La chambre criminelle a précisé les contours de cette incrimination dans un arrêt important du 4 février 2025 (n° 23-86.625). En l’espèce, une société de droit espagnol développait une activité en France représentant entre 72 % et 77 % de son chiffre d’affaires entre 2016 et 2019, sans jamais avoir été déclarée sur le territoire national. La chambre criminelle a approuvé les juges du fond d’avoir retenu que « le travail dissimulé par dissimulation d’activité s’entend, avant comme après le 7 septembre 2018, comme l’exercice d’une activité permanente, stable et continue en France sans déclaration »1.
1 Cass. crim., 4 février 2025, n° 23-86.625, lien officiel.
Cette solution s’inscrit dans la lignée d’une jurisprudence constante qui distingue le détachement temporaire licite de l’implantation permanente constitutive de dissimulation d’activité. La Cour a en effet jugé que « la société exerçant une activité permanente en France et recrutant des salariés spécialement destinés à être envoyés dans ce pays pour y travailler, sans créer d’établissement en France, contourne la législation du travail française »2.
2 Ibid.
L’arrêt du 9 juin 2026 (n° 24-85.090), publié au Bulletin et au Rapport, constitue le dernier jalon de cette construction prétorienne. La chambre criminelle y examine le cas d’une société de prestation de main-d’œuvre fondée en 2001 en Espagne, qui avait développé une activité massive en France en répondant aux demandes de main-d’œuvre. La Cour a confirmé la déclaration de culpabilité pour travail dissimulé par dissimulation d’activité et de salariés, tout en censurant partiellement l’arrêt d’appel sur les peines complémentaires et la confiscation3.
3 Cass. crim., 9 juin 2026, n° 24-85.090 (Bull. crim. ; Rapport annuel), lien officiel.
I.B. La dissimulation d’emploi salarié : l’élément intentionnel et la preuve du lien de subordination
Aux termes de l’article L. 8221-5 du code du travail :
« Est réputé travail dissimulé par dissimulation d’emploi salarié le fait pour tout employeur : 1° Soit de se soustraire intentionnellement à l’accomplissement de la formalité prévue à l’article L. 1221-10, relatif à la déclaration préalable à l’embauche ; 2° Soit de se soustraire intentionnellement à la délivrance d’un bulletin de paie (…) ; 3° Soit de se soustraire intentionnellement aux déclarations relatives aux salaires ou aux cotisations sociales assises sur ceux-ci auprès des organismes de recouvrement des contributions et cotisations sociales (…). »

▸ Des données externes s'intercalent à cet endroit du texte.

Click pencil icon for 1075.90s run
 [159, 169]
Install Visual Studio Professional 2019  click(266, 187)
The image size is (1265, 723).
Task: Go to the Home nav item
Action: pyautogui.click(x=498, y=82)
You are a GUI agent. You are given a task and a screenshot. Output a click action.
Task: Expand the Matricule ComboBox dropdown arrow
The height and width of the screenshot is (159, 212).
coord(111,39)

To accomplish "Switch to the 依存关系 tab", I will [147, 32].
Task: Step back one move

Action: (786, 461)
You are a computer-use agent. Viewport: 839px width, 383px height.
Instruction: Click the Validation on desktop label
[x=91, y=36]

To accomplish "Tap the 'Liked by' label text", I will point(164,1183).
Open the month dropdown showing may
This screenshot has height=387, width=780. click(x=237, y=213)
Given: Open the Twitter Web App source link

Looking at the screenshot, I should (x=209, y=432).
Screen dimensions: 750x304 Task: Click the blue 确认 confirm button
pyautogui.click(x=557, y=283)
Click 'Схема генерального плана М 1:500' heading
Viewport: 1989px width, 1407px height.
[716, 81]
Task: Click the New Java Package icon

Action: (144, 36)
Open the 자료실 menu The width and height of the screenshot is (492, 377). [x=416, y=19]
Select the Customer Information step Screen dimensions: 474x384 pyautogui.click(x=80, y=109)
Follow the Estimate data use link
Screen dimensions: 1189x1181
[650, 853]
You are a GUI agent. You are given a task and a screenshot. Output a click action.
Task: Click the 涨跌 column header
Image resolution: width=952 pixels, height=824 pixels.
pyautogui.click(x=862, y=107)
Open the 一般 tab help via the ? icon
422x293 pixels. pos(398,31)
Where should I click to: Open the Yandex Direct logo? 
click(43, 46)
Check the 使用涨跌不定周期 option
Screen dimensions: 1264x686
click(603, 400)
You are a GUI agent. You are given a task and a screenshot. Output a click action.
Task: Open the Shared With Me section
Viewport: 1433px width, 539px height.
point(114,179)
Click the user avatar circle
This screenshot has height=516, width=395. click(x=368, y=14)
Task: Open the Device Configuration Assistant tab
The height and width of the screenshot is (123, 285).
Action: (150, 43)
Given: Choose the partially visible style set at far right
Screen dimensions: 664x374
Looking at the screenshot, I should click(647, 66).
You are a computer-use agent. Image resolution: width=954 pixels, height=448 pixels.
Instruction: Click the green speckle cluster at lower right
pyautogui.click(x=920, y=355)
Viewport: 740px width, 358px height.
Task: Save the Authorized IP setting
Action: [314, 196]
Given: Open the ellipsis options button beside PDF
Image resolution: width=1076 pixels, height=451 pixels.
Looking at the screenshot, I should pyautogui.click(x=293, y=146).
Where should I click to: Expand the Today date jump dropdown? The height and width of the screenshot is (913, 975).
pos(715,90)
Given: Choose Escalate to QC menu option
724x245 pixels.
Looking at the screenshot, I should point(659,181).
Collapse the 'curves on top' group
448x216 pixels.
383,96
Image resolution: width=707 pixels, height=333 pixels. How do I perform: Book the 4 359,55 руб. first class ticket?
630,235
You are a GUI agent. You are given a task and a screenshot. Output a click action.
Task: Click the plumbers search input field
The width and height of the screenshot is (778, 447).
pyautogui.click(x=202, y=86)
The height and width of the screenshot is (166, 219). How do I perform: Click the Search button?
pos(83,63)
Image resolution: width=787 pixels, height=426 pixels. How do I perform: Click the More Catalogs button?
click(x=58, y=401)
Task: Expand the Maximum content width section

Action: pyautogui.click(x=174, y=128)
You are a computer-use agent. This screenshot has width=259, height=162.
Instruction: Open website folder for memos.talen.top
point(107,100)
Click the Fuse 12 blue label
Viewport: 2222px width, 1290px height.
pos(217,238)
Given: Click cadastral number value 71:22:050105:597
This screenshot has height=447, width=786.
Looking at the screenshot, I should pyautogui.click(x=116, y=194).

La question du lien de subordination est centrale. La chambre criminelle a jugé, dans un arrêt du 6 janvier 2026 (n° 25-81.766), que le juge pénal peut requalifier un contrat de sous-traitance en contrat de travail lorsque les conditions d’exercice de l’activité révèlent un lien de subordination. En l’espèce, un artisan avait pour « mission exclusive de poser des produits selon les méthodes de la société, avec un contrôle permanent de celle-ci sur les modalités d’exécution de la prestation ». La Cour a approuvé la requalification et la condamnation pour travail dissimulé par dissimulation d’emploi salarié4.
4 Cass. crim., 6 janvier 2026, n° 25-81.766, lien officiel.
Cette jurisprudence est d’une importance pratique considérable pour les entreprises recourant massivement à la sous-traitance ou aux auto-entrepreneurs. La chambre criminelle confirme que la réalité des conditions de travail prime sur la qualification contractuelle choisie par les parties. L’existence d’instructions précises, d’horaires imposés, de matériel fourni et d’une clientèle exclusivement apportée par le donneur d’ordre constitue un faisceau d’indices suffisant pour caractériser le lien de subordination au sens pénal.
En matière de preuve, la chambre criminelle a rappelé, dans un arrêt du 16 janvier 2024 (n° 22-84.243, Bull.), que l’exigence du consentement préalable à l’audition prévue par l’article L. 8271-6-1 du code du travail « ne vise qu’à la protection des intérêts de la personne entendue ». En conséquence, « la société poursuivie du chef de travail dissimulé n’a pas qualité pour invoquer la violation de ce texte, même si les personnes entendues étaient ses salariés »5.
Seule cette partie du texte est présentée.